The money for both these huge special funds comes from extra government borrowing, which gives the “budget balancers” a good argument for deep cuts in other budgets, such as social welfare, pensions and healthcare, but not in the defence sector.
A Pension Reform Commission, appointed by the government, proposed on June 23, 2026 that the retirement age be increased incrementally to 70, that the statutory pension scheme reduce pensions significantly, that various exemptions for special cases be abolished and that the employed be obliged to pay up to 2% of their income into a new State Fund that would operation on international capital markets. The threat that volatile market developments turn expected gains into drastic losses, as has happened repeatedly in the past three decades, is not mentioned by the Commission.
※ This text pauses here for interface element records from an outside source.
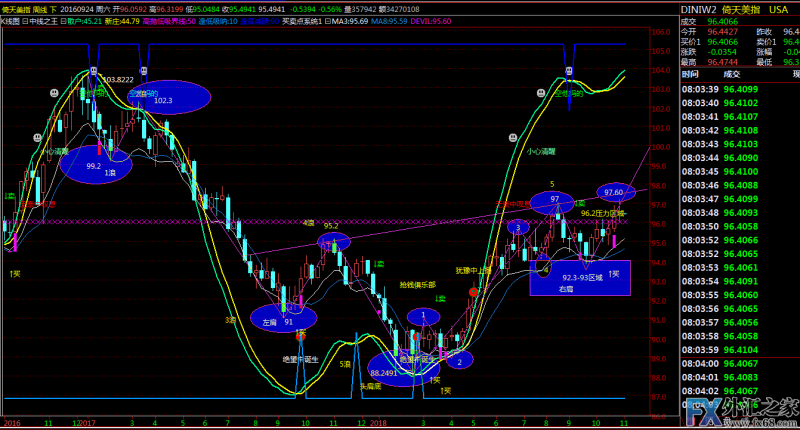Screen dimensions: 800x430
Task: Click the DINIW2 symbol code
Action: point(698,8)
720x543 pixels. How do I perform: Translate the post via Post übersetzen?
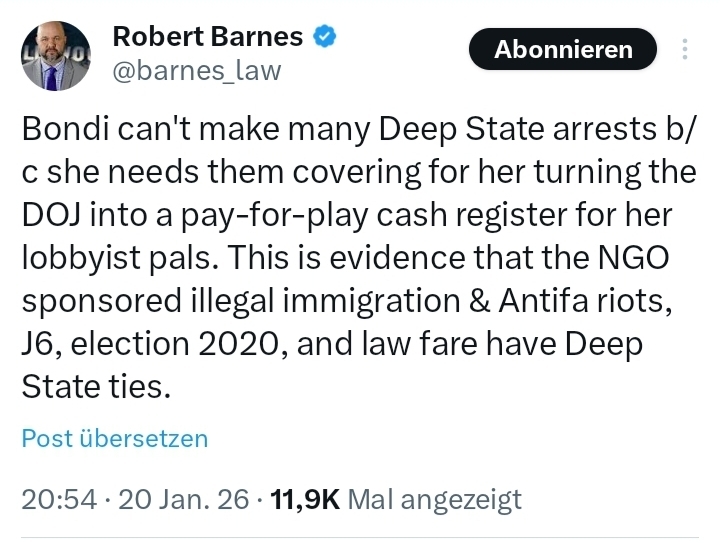[x=115, y=438]
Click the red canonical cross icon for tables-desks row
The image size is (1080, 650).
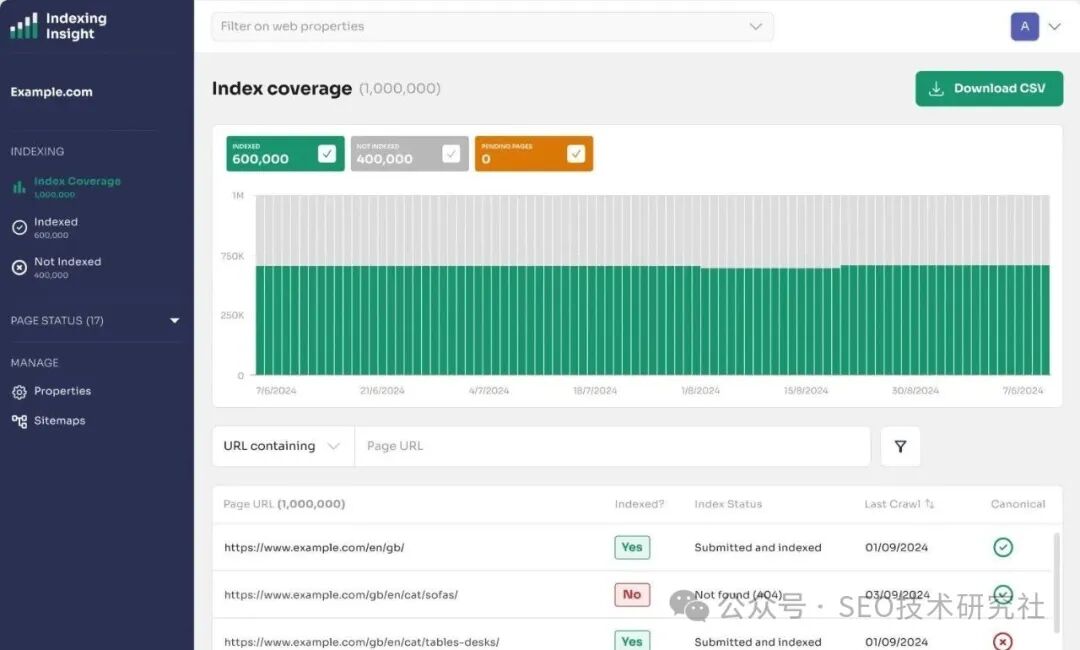(1003, 641)
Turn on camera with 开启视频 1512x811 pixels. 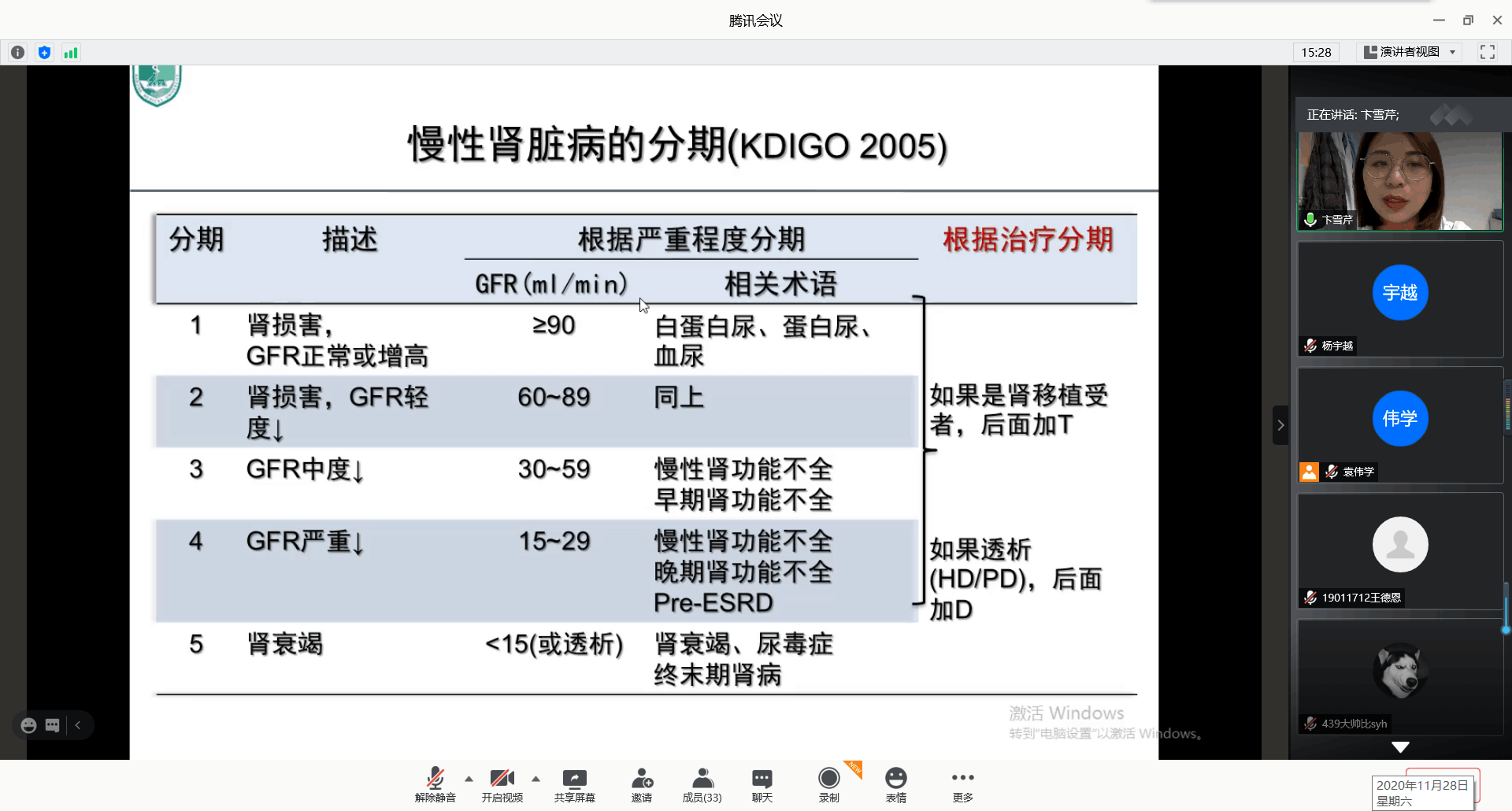tap(502, 785)
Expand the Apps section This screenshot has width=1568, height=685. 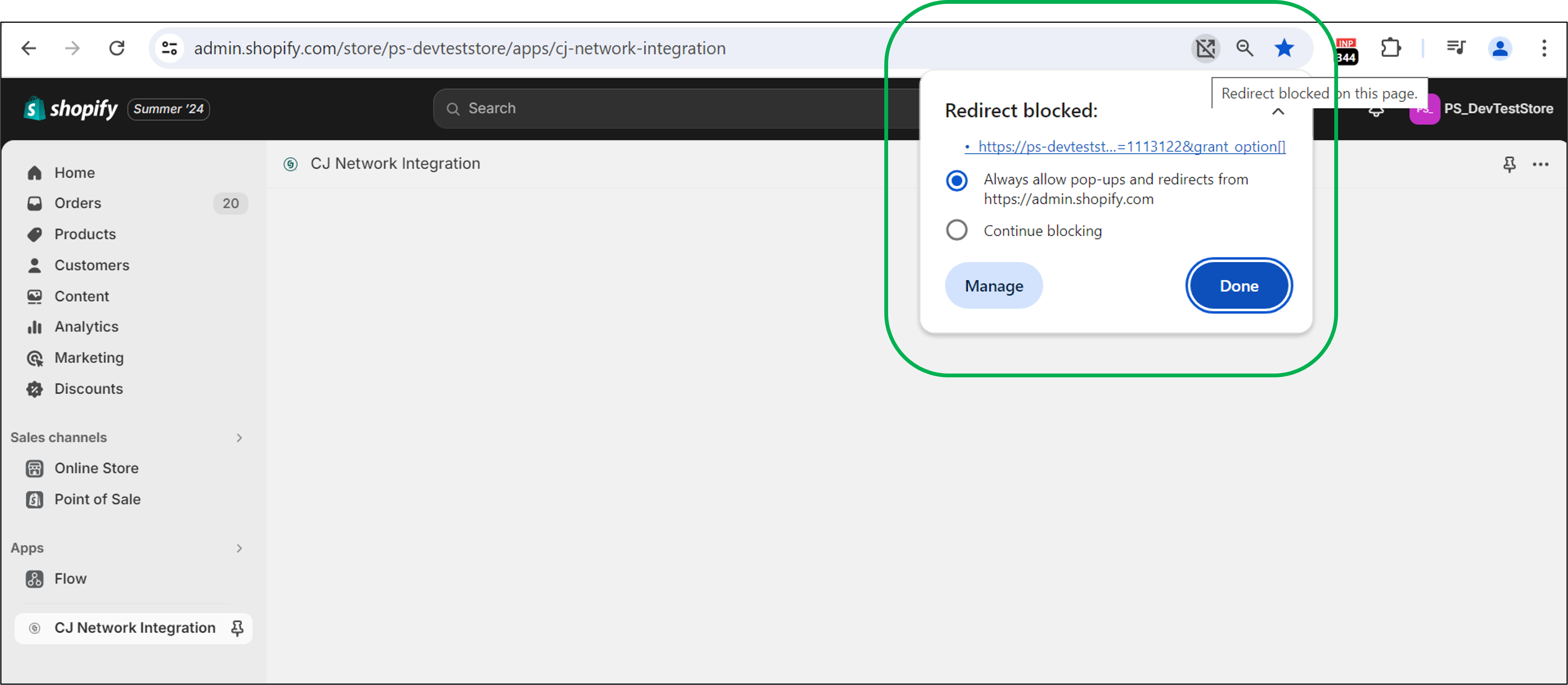pos(239,548)
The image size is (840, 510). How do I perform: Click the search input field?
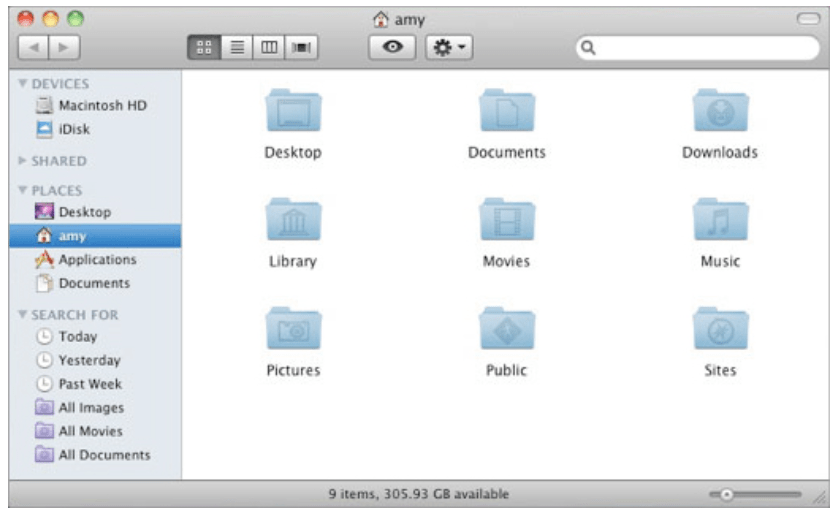[700, 47]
However, the economic reality of why the statutory pension funds will allegedly be unable to meet payments in the future is not addressed in this debate. Germany’s big problem is that foolish government decisions, such as giving up nuclear power and stopping imports of cheap Russian natural gas and replacing them by LNG and “green energies”, have made production costs higher, leading to drastic deindustrialisation, in particular in energy-intensive sectors. The green mania pushed the automobile sector into rushing out of gasoline and diesel-powered vehicles and into e-car production.
For Volkswagen, Germany’s leading car maker, the e-mobility dream crashed in 2024 and 2025, leading to billions of lost investments and cars that hardly anyone would buy. Sales of the ID-buzz electric bus, for instance, were expected to rise to 120,000 vehicles per year, but only 30,000 were sold in the first half of 2026. Other e-car types shared the same fate. Moreover, the VW management has announced that 100,000 jobs are to be cut and four plants shut down in Germany.
Deindustrialisation leads to less jobs, less income for the population, less money paid into the statutory pension system – it’s that simple. The alternative for Europe would be to abandon the Green Deal and unproductive rearmament programmes, and enter into production partnerships with countries of the Global South, where the needs are gigantic.